Godfrey Ho made his name amongst film geeks by his less than savory habit of recycling old and obscure footage within his movies. By taking older forgotten martial art movies from Taiwan, mainland China or wherever and then going out and shooting a few hours worth of footage with several Caucasian actors imported from all over – he was able to make filmmaking into a true assembly line. You see, with an infinite number of independent martial art movies and several hours worth of new footage with these White Ninjas – he would try and hack, slash and cut these movies together. Taking a few hours worth of footage and making it into ten or twelve different “Ninja” movies. The number of movies he could make with all of this footage was infinite. Although I doubt you could call it “loved”, I do suppose The Ultimate Ninja is one of the more known films of his. After sitting through it, if this is one of his better accomplishments then god help me if I dare try my hand at any more of his work. Expecting an over the top Ninja-sploitation movie, I can’t tell you how disappointed I was to find that The Ultimate Ninja turned out to be so dreadfully dull.
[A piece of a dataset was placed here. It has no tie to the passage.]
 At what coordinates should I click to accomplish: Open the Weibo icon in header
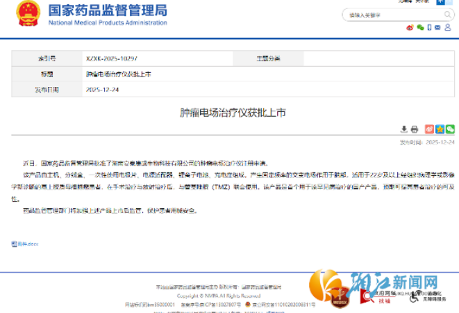coord(410,27)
It might seem impossible to label a movie boring when there’s a fight scene starting or ending ever ten minutes – but believe me, when context and story are thrown out the window as they are in this movie; you can’t help but wonder just what the point is after a while. It is just so frustrating when watching, since I actually wanted to be engaged with the movie. I wanted Godfrey Ho to be some kooky filmmaker that I felt I could turn to for some easy entertainment, but Ultimate Ninja doesn’t really promise a whole lot. What hampers it and keeps you from ever actually becoming involved in the movie at all is that it is just unintelligible. No matter how hard I tried, there’s just no wrapping your head around this movie. It’s as if you’re watching a Kung Fu flick while high. Characters walk into the movie and disappear for nearly the entire portion of the movie. They fight and choose teams without ever actually having any kind of motivation explained. Plot developments come, go and if you’re lucky they might actually pop up again during the final minutes of the movie. While this may sound silly and dumb enough to be fun, trust me on this one, it’s just frustrating.
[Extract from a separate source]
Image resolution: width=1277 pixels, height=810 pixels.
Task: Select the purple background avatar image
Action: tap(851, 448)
The entire addition of Ninjas within the movie feels as tacked on and uninspired as you may very well imagine. I halfheartedly expected Ho to somehow tie these two lines of thought together: the black and red ninja battling each other over a golden doll and the far more epic story detailing the forces of good teaming up to take down Roger (what a villain name!). However, these stories never tie into one another. It’s as if you’re watching two separate movies that are cut together every few minutes. On their own, I think either thread of story could have made a decent movie. The ninja plot, Ho’s contributions, are fun in all of the right ways I had expected. Ninjas are shown to be supernatural beings who can teleport, jump over buildings and probably eat trains if they wanted to. This stuff could have been really great in full length! It’s just unfortunate that we get this hacked to bits story that ultimately doesn’t even make sense. There’s a full subplot about the Black Ninja’s brother who is supposed to be coming to town that is actually NEVER resolved during the entire course of the movie. That can’t even technically be a spoiler, since there’s NOTHING to spoil! Now, the restaurant story dealing with Roger – this too possibly could be a decent little kung fu flick without Ho hacking it to pieces. The choreography, in both movies, isn’t really quality stuff. It’s pretty ugly sometimes, but it doesn’t look phony looking or slow. The story, if told in some way that actually makes sense, actually seems pretty interesting as well. Unfortunately, Ho went power mad and ultimately we’re given this mutant love child that denigrates all of the work completely.

The Conclusion
If you’re like me, no matter how much I warn – you’ll still explore Godfrey Ho’s filmography. Heck, I won’t lie, at some point I too will probably dig around for something better; but it won’t be for a while. The Ultimate Ninja just isn’t the movie to sell the filmmaker, I’ll say that. I give it a one out of five, because there is actually some promise within both streams of narrative. They don’t go anywhere, but it keeps the movie just barely watchable. Stuart Smith also goes way over the top, but he’s not able to add any brownie points for the movie like he was able to with Bloodfight. I wouldn’t really recommend this one, even for a netflix rental. However, if you just have to, keep in mind that you’ve been warned.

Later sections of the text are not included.